In this type of rational bubble, the futures price would indicate an “expected” increase in the price equal to r, the real interest rate. But until the bubble burst, the actual increase in the price would always exceed the real interest rate. So the futures price would always underpredict the actual increase in the price of oil, much like it has in fact over the past four or five years. The payback to speculators betting against oil only comes when the bubble finally bursts.

From the perspective of producers, there is no difference between this and the no-bubble case (assuming that the producers care only about their expected return.) If they “hoard”, they expect the price to rise at the rate r, and if they sell now they can take the proceeds and earn r. They are indifferent between selling now and hoarding. There is no excess supply. Producers pump out of the ground exactly what people will buy at price p(t). The level of the price in this case is determined just as in the no bubble case – the sum of the expected demands in every period equals the amount of oil in the ground.

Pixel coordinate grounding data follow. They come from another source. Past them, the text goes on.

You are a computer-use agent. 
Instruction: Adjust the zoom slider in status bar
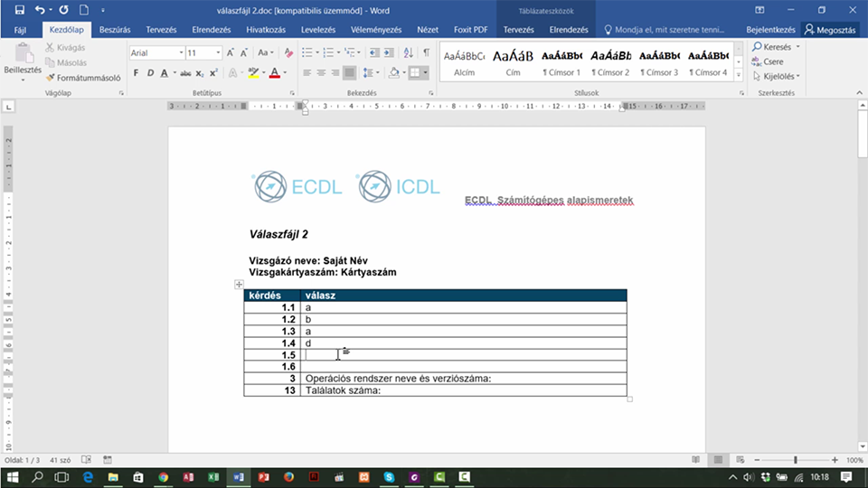[796, 460]
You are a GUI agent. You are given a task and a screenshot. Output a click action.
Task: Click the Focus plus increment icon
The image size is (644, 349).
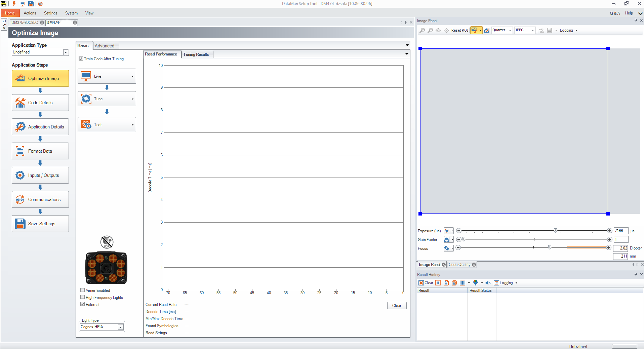click(608, 248)
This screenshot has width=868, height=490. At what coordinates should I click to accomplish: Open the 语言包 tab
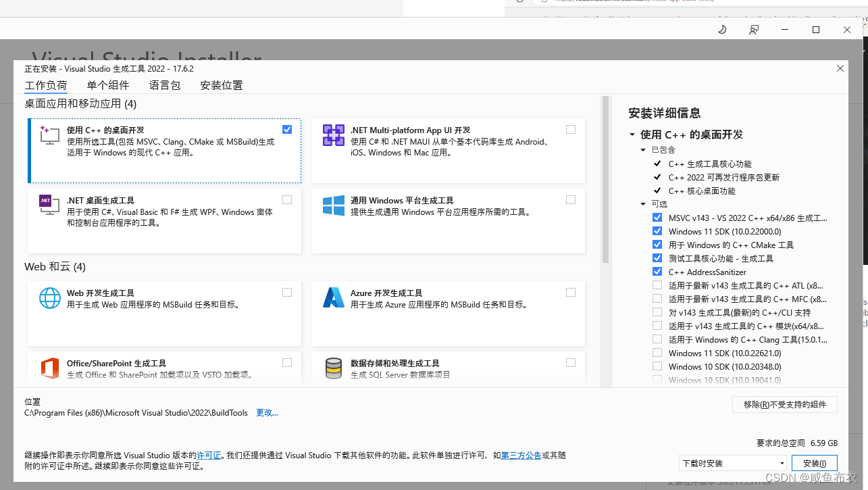(164, 85)
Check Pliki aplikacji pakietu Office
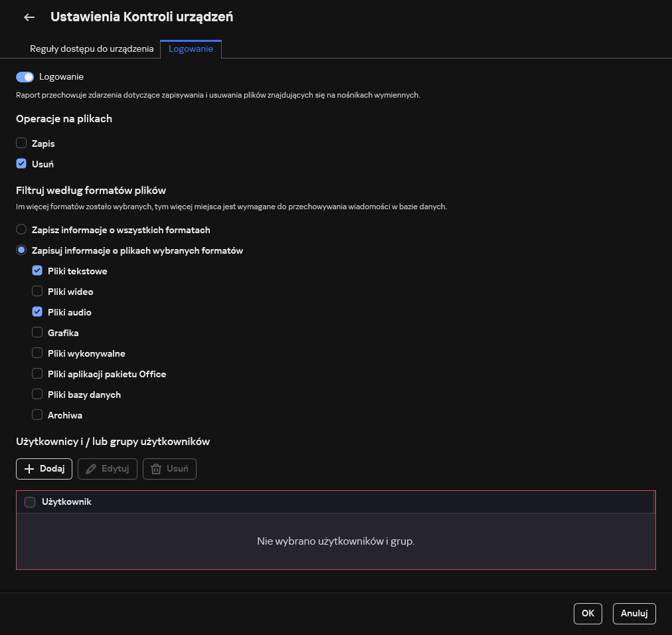The width and height of the screenshot is (672, 635). [x=37, y=374]
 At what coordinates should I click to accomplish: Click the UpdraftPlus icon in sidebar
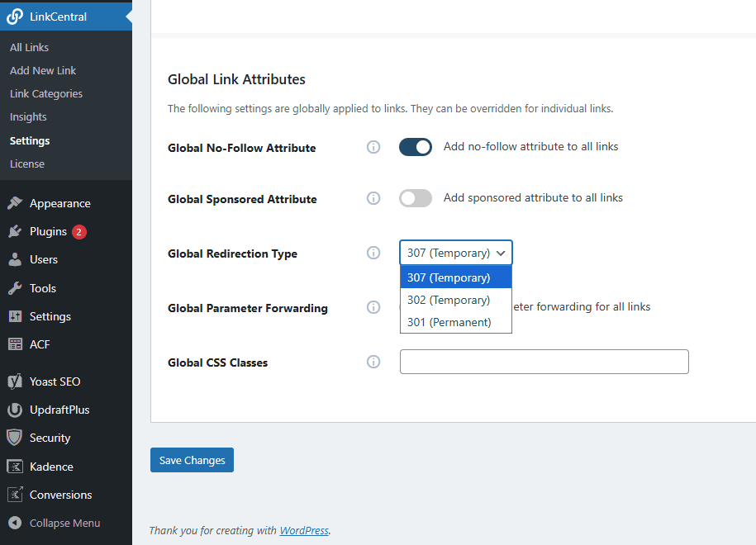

A bubble in asset prices need not be “rational”. But if the run-up in prices were too rapid, so that the “expected” growth rate of the price exceeded the interest rate, there would be a strong disincentive to sell any oil. Producers would want to keep the oil in the ground, and, as Paul Krugman has argued, speculators would have an incentive to hoard oil. We see very little of that type of behavior going on, as Krugman has noted.

You could make this more complicated by adding uncertainty, risk aversion, cost of pumping, etc., but it wouldn’t change the basic story. Let me note that producers may face some constraints to pumping out as much oil as they would like to at the current high price. But if so, that only means that the current price is temporarily higher than it will be once capacity is increased. That is, it is a reason to think oil prices may fall.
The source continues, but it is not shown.